In the meantime, in late 1997, VLA responded to what had occurred in Tes County Court trial by notifying Kuek of its intention to remove his (and his firms) name from the VLA referral panel.
Kuek exercised his right to show cause and the matter went before an independent reviewer, former County Court judge, Martin Ravech QC, after Kuek had successfully obtained an order disqualifying another reviewer for ostensible bias.
Kuek and VLA had been locking horns in other Supreme Court proceedings, in some of which he was represented by Perkins:  2 VR 331;  VSC 158;  VSC 447.
In late 2001, after a long hearing, Ravech decided that Kuek should be removed from the referral panel for four years.
The following year, Nettle J in the Supreme Court effectively upheld Ravechs decision, but found that, if as a matter of law, it was for him to determine the period of removal, he would set something less than four years, but … not a great number less than four years.
Then on March 15, 2005, the Court of Appeal decided that Nettle had erroneously characterised the nature of the appeal right and that he should have considered the period of removal afresh.
In giving the leading judgment our old friend William “Silver Tray” Gillard AJA remarked, somewhat plaintively, that the court had suggested to the parties that they should attempt to agree, if the court was of the view that the trial judge should have decided the period of removal himself, that the appeal be allowed and the substitution of an order that Mr Kuek’s name be removed for a period of something less than four years … As things have turned out, Mr Kuek’s removal has exceeded three years … Unfortunately, the parties could not agree.
By then, Kueks name had been removed from the panel for more than three years and five months. The Court of Appeal set aside the order for four years removal and substituted a period expiring on March 1, 2005.
Tales of the lash II: attack on cowardly tribunal member leads to three months suspension
In the meantime, David Perkins, a famous litigant in the Supreme Court, was well and truly immersed in disciplinary hot water in another case.
On September 16, 2004, the Legal Profession Tribunal had reprimanded him, suspended his ticket for the period December 25, 2004 to March 25, 2005, and ordered him to pay the Victorian bars costs fixed at $30,000. See Legal Profession Tribunal
These orders followed findings that Perkins had been guilty of two charges of misconduct arising out of a celebrated fiery exchange in October 2000 with VCAT member, Robert Davis.
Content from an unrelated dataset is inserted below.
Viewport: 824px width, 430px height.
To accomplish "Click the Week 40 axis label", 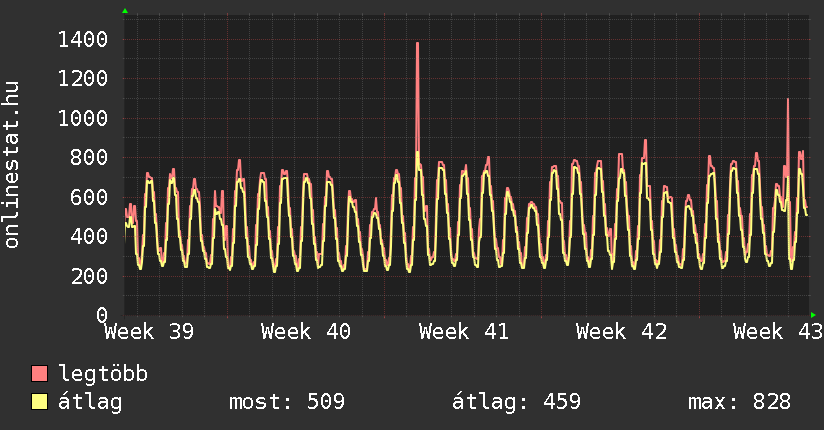I will [x=306, y=332].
Perkins had accused Davis of treating him in his capacity as counsel in a dishonest … utterly disgraceful … bigoted way, and of having demonstrated craven cowardice. He wanted Davis to disqualify himself from the hearing.
Strong words indeed, and manifestly far too strong. Another VCAT member, Judge F.G. Davey, had earlier found that, in assailing Davis, Perkins had thus committed a statutory contempt of VCAT and fined him $2,500 – reduced from $5,000 because the Perky one had apologised.
In The Prahran Magistrates’ Court, in unrelated proceedings in December 1996, Perkins was found guilty of offensive behaviour and resisting police. He was put on a good behaviour bond and fined $500. The County Court later upheld his appeal against the offensive behaviour conviction.
The magistrate heard that Perkins was arrested in Kent Street, Hawthorn at 2.10 am wearing make-up and an unbuttoned dress which exposed his genitals. His lipstick was smeared.